The indirect route from Boston to Cincinnati goes right by Frank Lloyd Wright’s Fallingwater. We stopped for a visit today.

The house was commissioned in the mid-1930s by Edgar J. Kaufmann, owner of a big Pittsburgh department store and passionate about preserving and enjoying the mountains southeast of the big city. According to his biographers Wright hated Jews. Ironically, however, he did his most famous works for Kaufmann and Solomon Guggenheim (the museum in New York). Kaufmann approached Wright with a budget of $50,000; the house eventually cost over $150,000, making it roughly 15X more costly per square foot than conventional architecture of the day.

According to an exhibit in the cafe (excellent), Wright did not specify adequate structural strength for the famous cantilevers of Fallingwater, but fortunately Kaufmann independently engaged a structural engineer who slipped in a vastly increased quantity of steel reinforcement. If not for Kaufmann and the engineer, Fallingwater would have fallen into the water many decades ago. (When Wright found out about the extra steel, he was enraged, but eventually things were patched up.)

The house itself is fairly small by current standards, about 2500 square feet of interior space. The only room that seems spacious is the livingroom/diningroom. There are windows everywhere, but Wright forgot to put in screens, which must have made the place miserable during mosquito season. All of the other rooms and passageways are far too small for contemporary humans, whose tall stature would have them hitting the ceilings and whose obese bodies would barely fit through doors and halls.

According to the tour guide, Frank Lloyd Wright wanted the entire house covered in gold leaf. Kaufmann balked at the cost and, perhaps, the ostentation at a time when most of his countrymen were still suffering from the Great Depression. The house ended up being painted more or less the color that you see today.
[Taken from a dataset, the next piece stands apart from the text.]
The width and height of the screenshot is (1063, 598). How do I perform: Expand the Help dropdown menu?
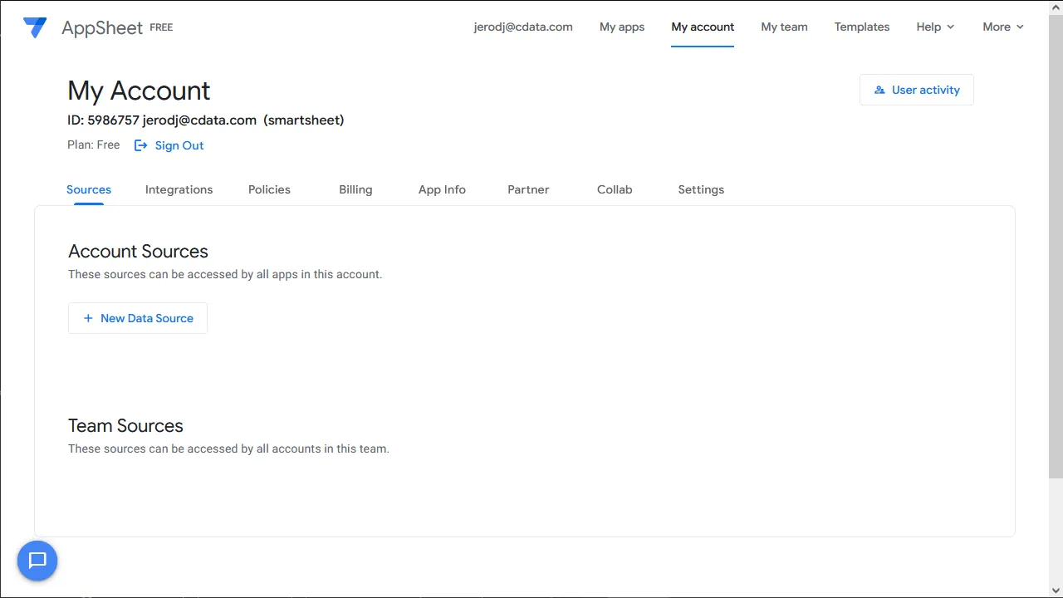(x=935, y=27)
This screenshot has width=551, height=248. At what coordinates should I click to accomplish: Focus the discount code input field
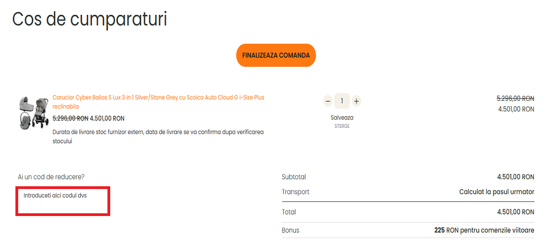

It was interesting that Wright, so far ahead of his time in many areas, was apparently able to predict the hip-hop aesthetic.

We also visited Kentuck Knob, a beautifully crafted 2200 square foot house on a nearby hilltop. This was built in the 1950s at a staggering-for-the-time cost. The house has a lot of interesting angles and great lighting.

Both houses are well worth visiting if only to see what it might look like if we put a lot of care into designing houses.

What struck me after touring these Wright monuments is the same thing that struck me after visiting the Gropius house in Lincoln, Massachusetts. How come none of these ideas are available in 99 percent of houses being built today? Wright did great things with corners and interesting polygonal shapes for rooms. Developers build houses where each room is a big rectangular box. Wright did interesting things with indirect lighting. Developers build houses where each room has a light in the center of the ceiling. If the ideas of the modern architects are so great, how come virtually no home builder has found it economic to implement any of them? It might add a few percent to the cost of construction to build things in a Wright-esque manner, but they could potentially sell at a 20 or 30 percent premium if buyers valued the design.

Is the conclusion that buyers don’t value this kind of design and that we all want to live in a standard colonial house?